Scan the data below for the string "screenshot". Copy every line where it appears.

- Input data -

---+---

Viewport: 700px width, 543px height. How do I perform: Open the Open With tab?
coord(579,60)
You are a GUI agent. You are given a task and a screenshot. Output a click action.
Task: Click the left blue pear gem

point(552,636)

---+---

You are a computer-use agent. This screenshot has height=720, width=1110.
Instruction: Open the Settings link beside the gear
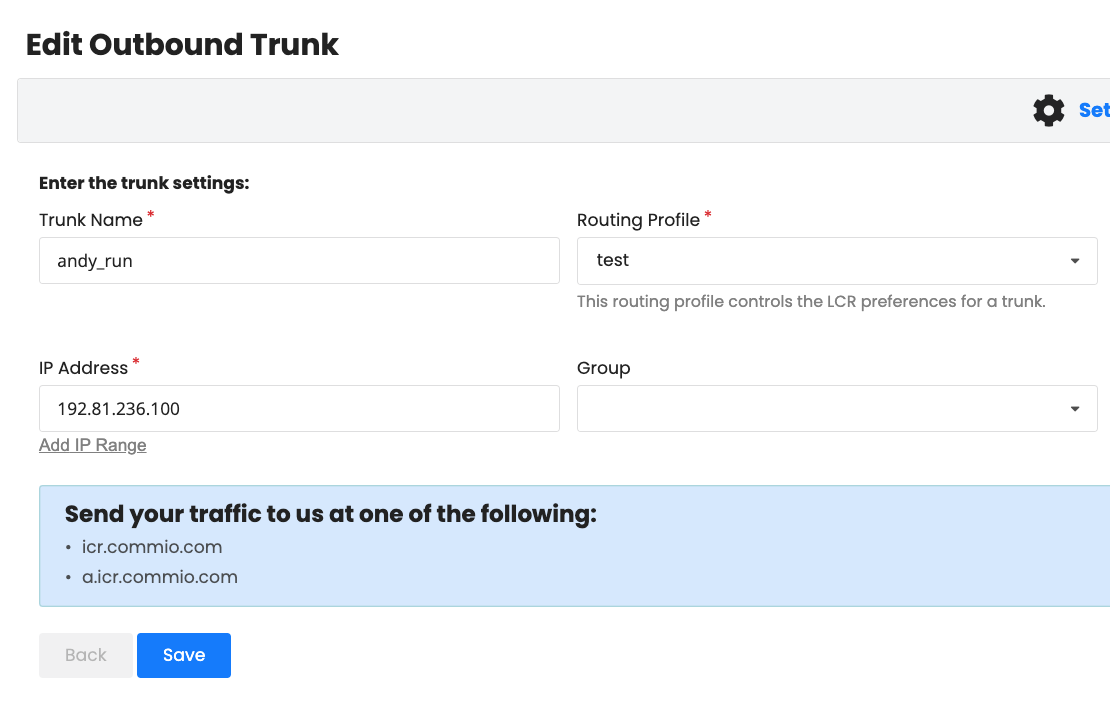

---+---

- Solved problem -
You are a GUI agent. You are given a task and a screenshot. Output a click action.
You are a computer-use agent. This screenshot has height=720, width=1110.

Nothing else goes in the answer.